Patrick T. Fallon/Reuters
Patrick T. Fallon/Reuters

Quatro famílias processam empresas por acidente aéreo que matou Kobe Bryant

Familiares alegam que companhias foram descuidadas e negligentes, mas não culpam o piloto

Redação, O Estado de S.Paulo

21 de abril de 2020 | 12h47

Familiares de oito dos passageiros mortos em acidente de helicóptero em janeiro, que vitimou Kobe Bryant e sua filha Gianna, se juntaram à família do astro da NBA em um processo judicial contra as empresas que possuíam e operavam as viagens da aeronave.

Os dois processos ocorrem um em nome de três membros de uma única família, enquanto o outro é de uma mulher que ajudava nos treinos de basquete da filha de 13 anos de Bryant. Ambos foram registrados eletronicamente no Tribunal Superior de Los Angeles.

O par de ações acontecem dois meses depois da viúva de Kobe, Vanessa Bryant, também abrir processos judiciais contra a Island Express Helicopters, que realizava as operações do helicóptero, e contra a Island Express Holding Corp, empresa então responsável pela outra.

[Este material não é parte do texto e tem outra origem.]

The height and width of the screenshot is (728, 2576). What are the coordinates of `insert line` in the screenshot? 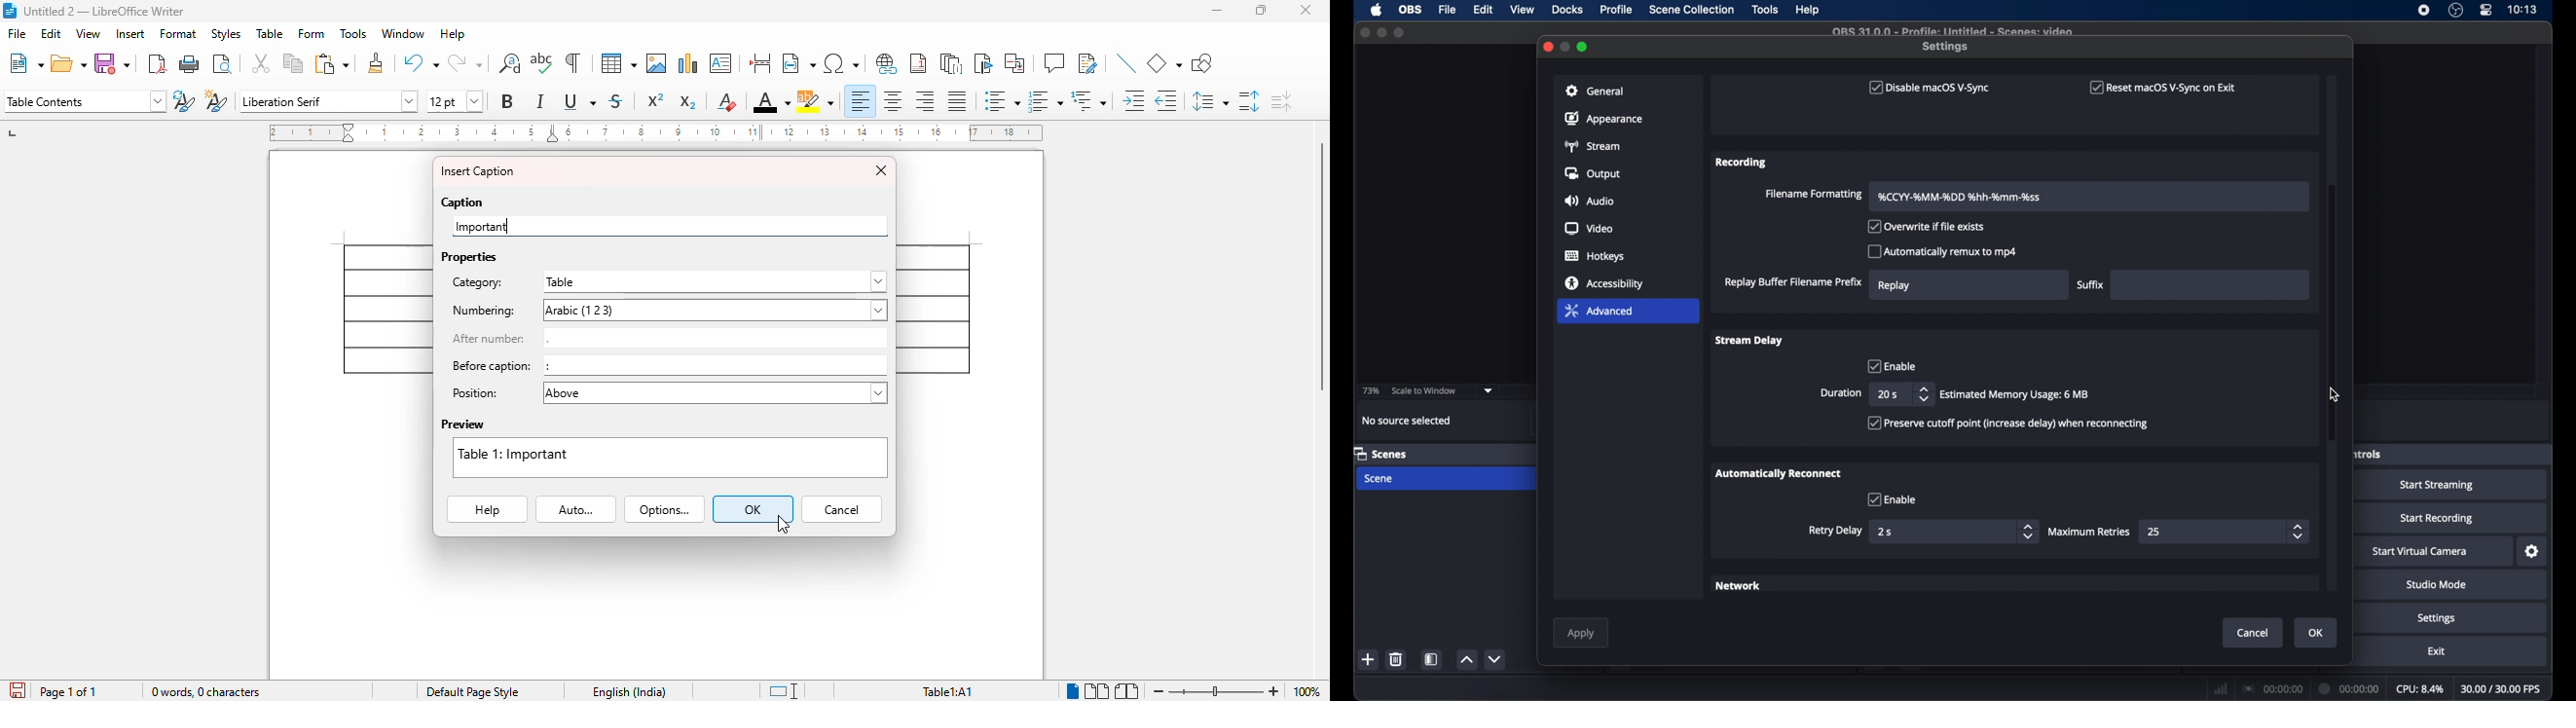 It's located at (1126, 62).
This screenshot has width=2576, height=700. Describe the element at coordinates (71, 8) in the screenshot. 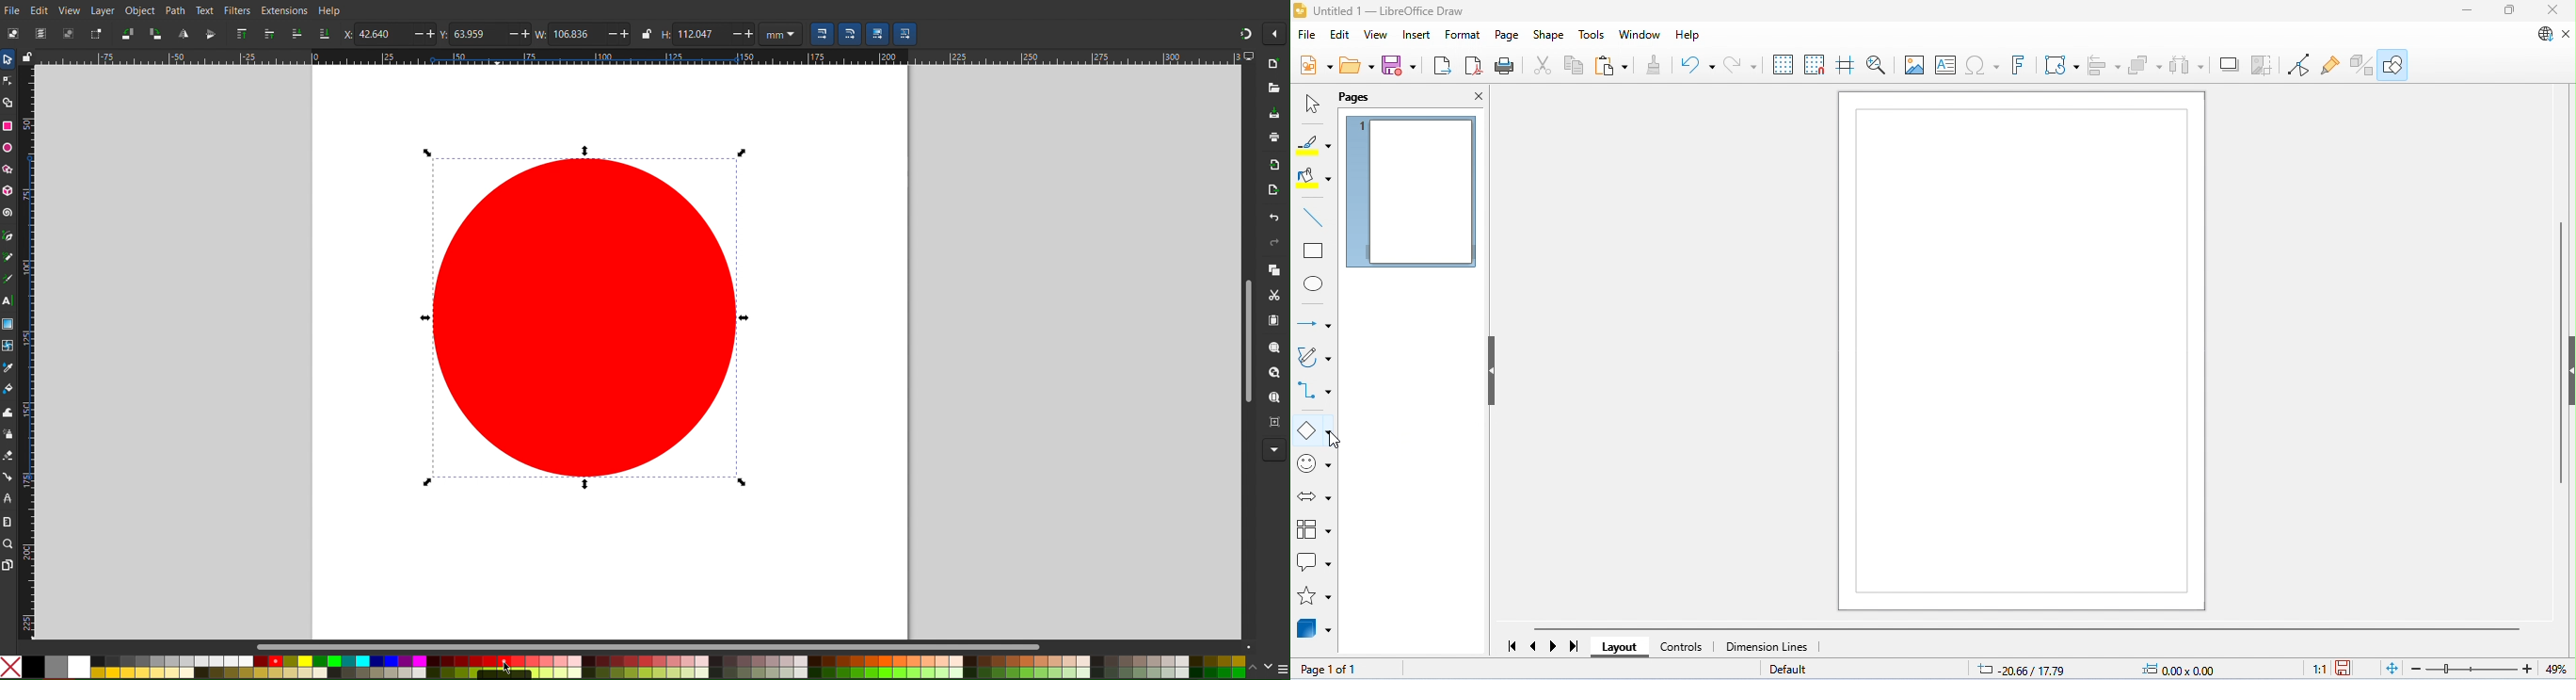

I see `View` at that location.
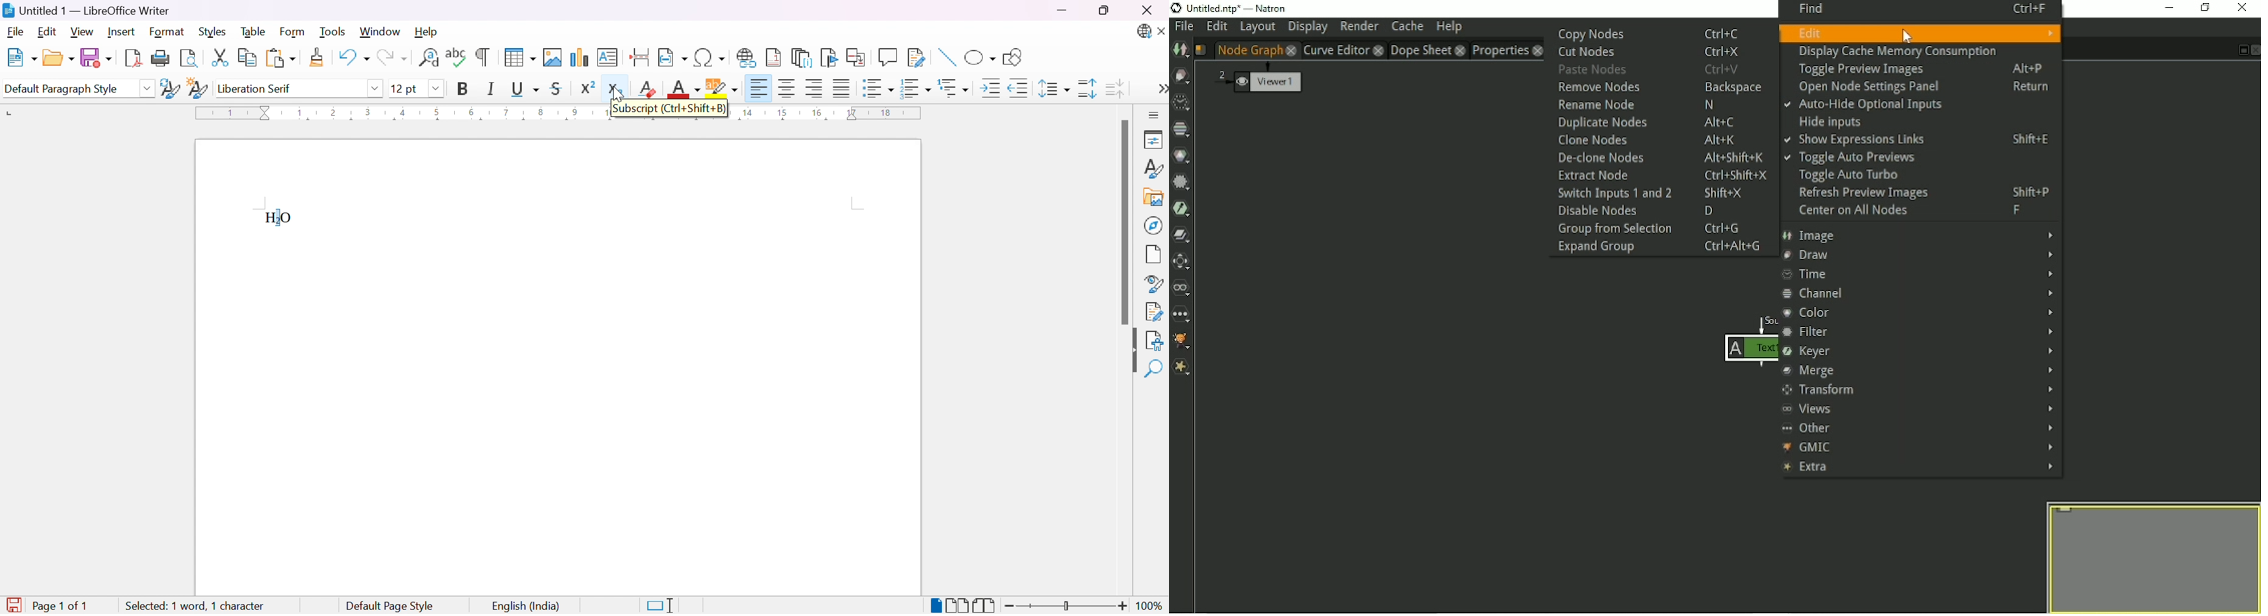 Image resolution: width=2268 pixels, height=616 pixels. Describe the element at coordinates (686, 90) in the screenshot. I see `Font color` at that location.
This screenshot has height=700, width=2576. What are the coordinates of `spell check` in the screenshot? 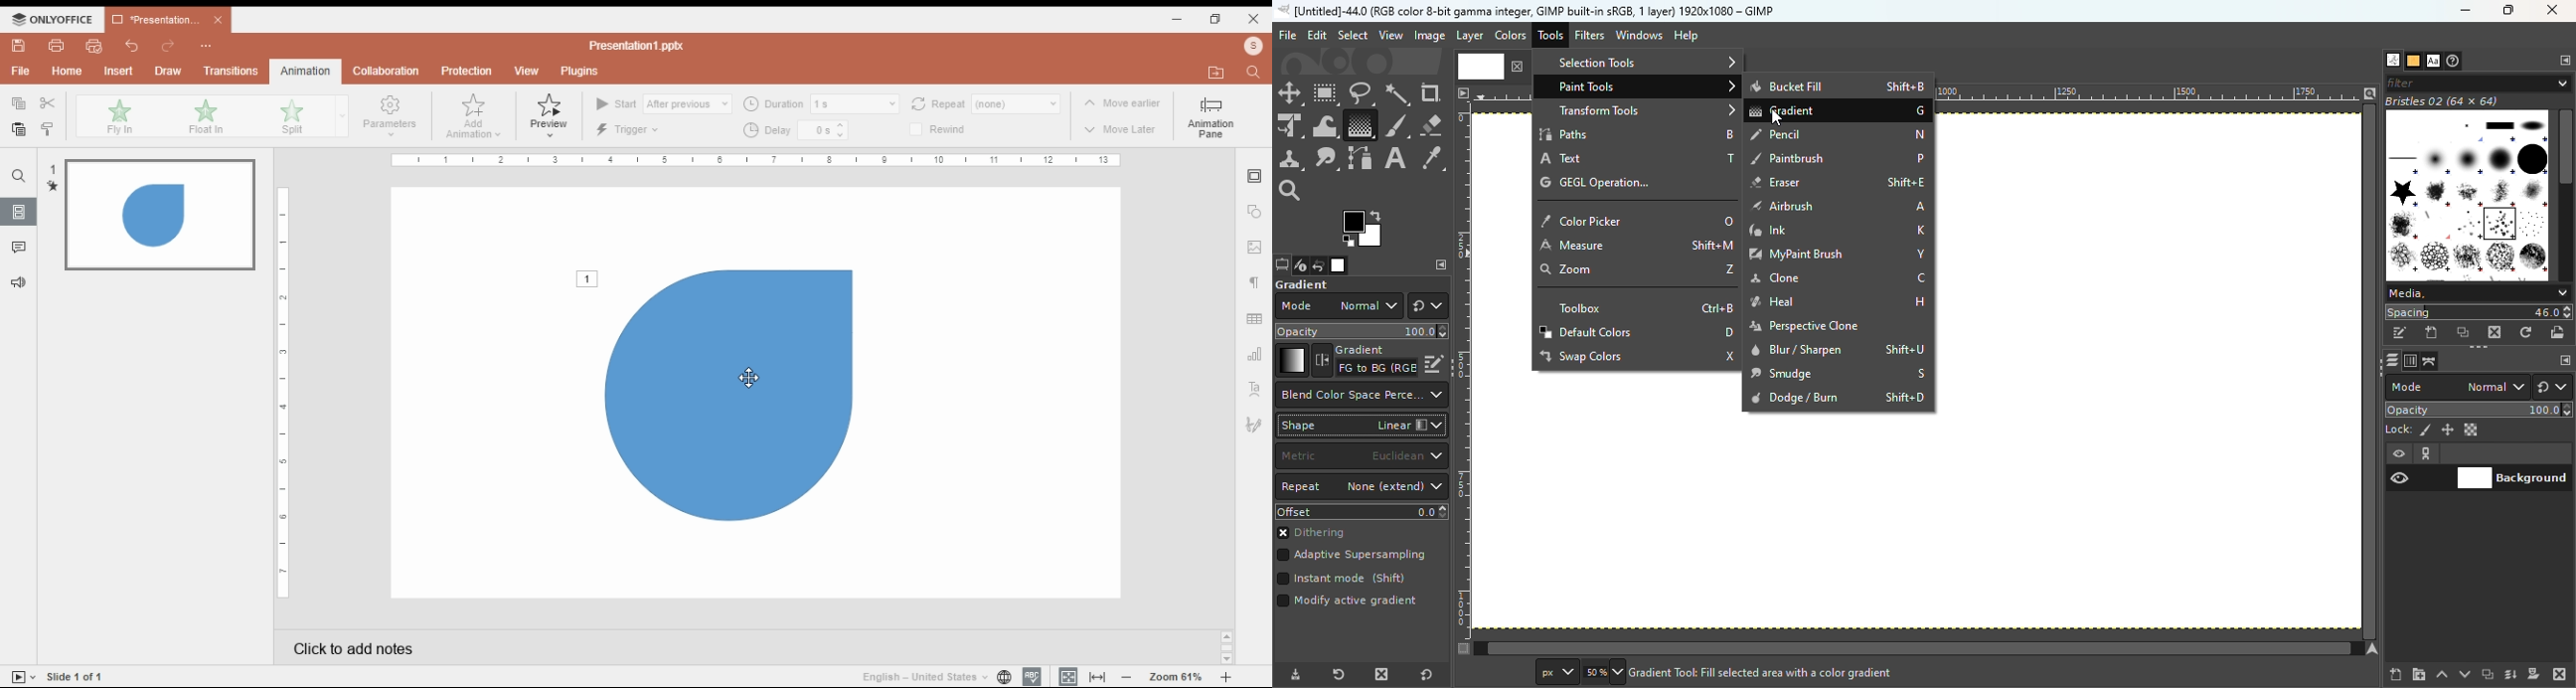 It's located at (1032, 677).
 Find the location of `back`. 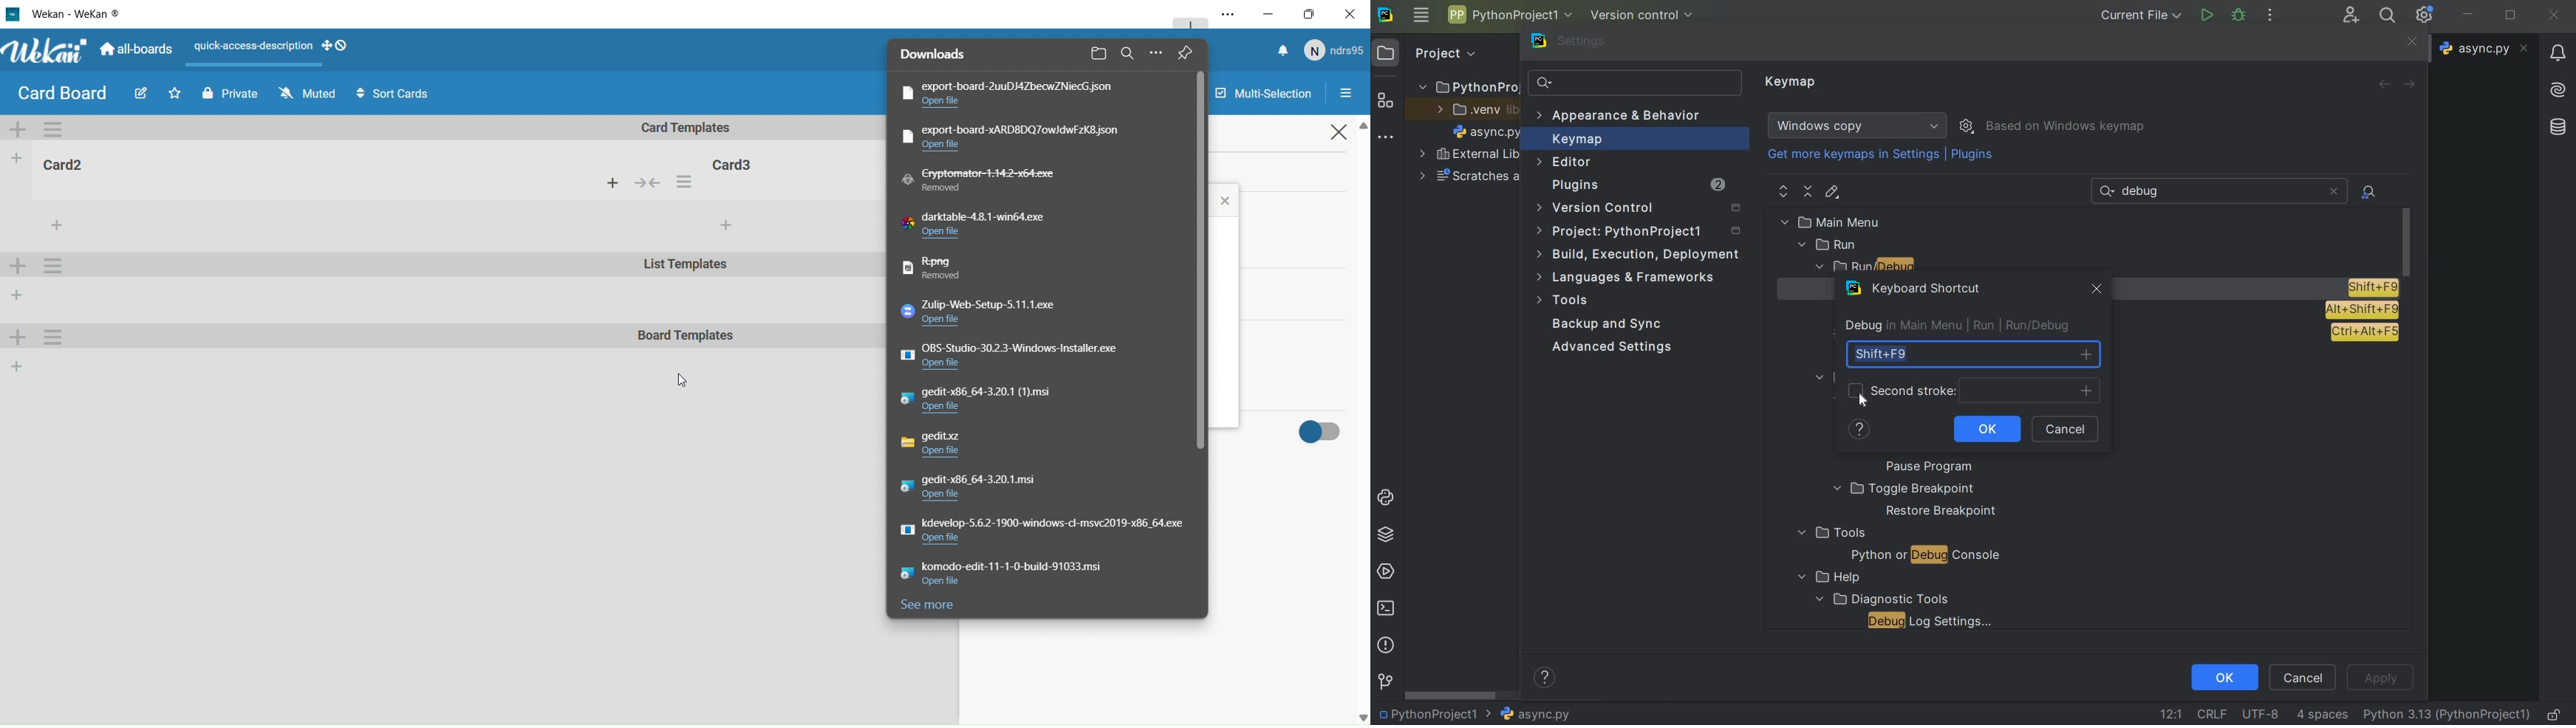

Diferentemente da ação que está sendo movida pela esposa do ex-jogador do Los Angeles Lakers, os novos casos são idênticos, ambos com sete páginas, e não nomeiam o piloto morto do acidente, Ara Zobayan, ou seu representante, como réu. Todos os processos alegam que as duas corporações foram descuidadas e negligentes.

Um processo foi movido por dois filhos de John Altobelli, técnico de beisebol do colégio de Orange Coast College, que também foi vítima do acidente aéreo junto com sua filha de 13 anos, Alyssa, que jogava no mesmo time de Gianna. Outra ação foi registrada pelo marido e três filhos de Christina Mauser, que ajudava Bryant a comandar a equipe feminina de basquete.

O grupo formado por nove pessoas (o piloto e oito passageiros) estava indo para um torneio de basquete no dia 26 de janeiro quando o helicóptero caiu após entrar no meio de uma forte névoa em Los Angeles.

Uma inspeção inicial feita por autoridades dos Estados Unidos concluiu que não havia sinais de falhas mecânicas dentre os destroços recuperados. O piloto teria quase tirado a aeronave do meio da espessa névoa quando a mesma virou de repente e caiu na encosta de uma montanha.

Vanessa Bryant, que entrou com o processo no mesmo dia em que seu marido e filha foram homenageados publicamente com um memorial, em fevereiro, alega que Ara Zobayan foi descuidado e negligente por ter pilotado naquelas condições climáticas e que deveria ter cancelado o voo. Também foram vítimas Sarah Chester e sua filha Payton, outra companheira de equipe de Gianna.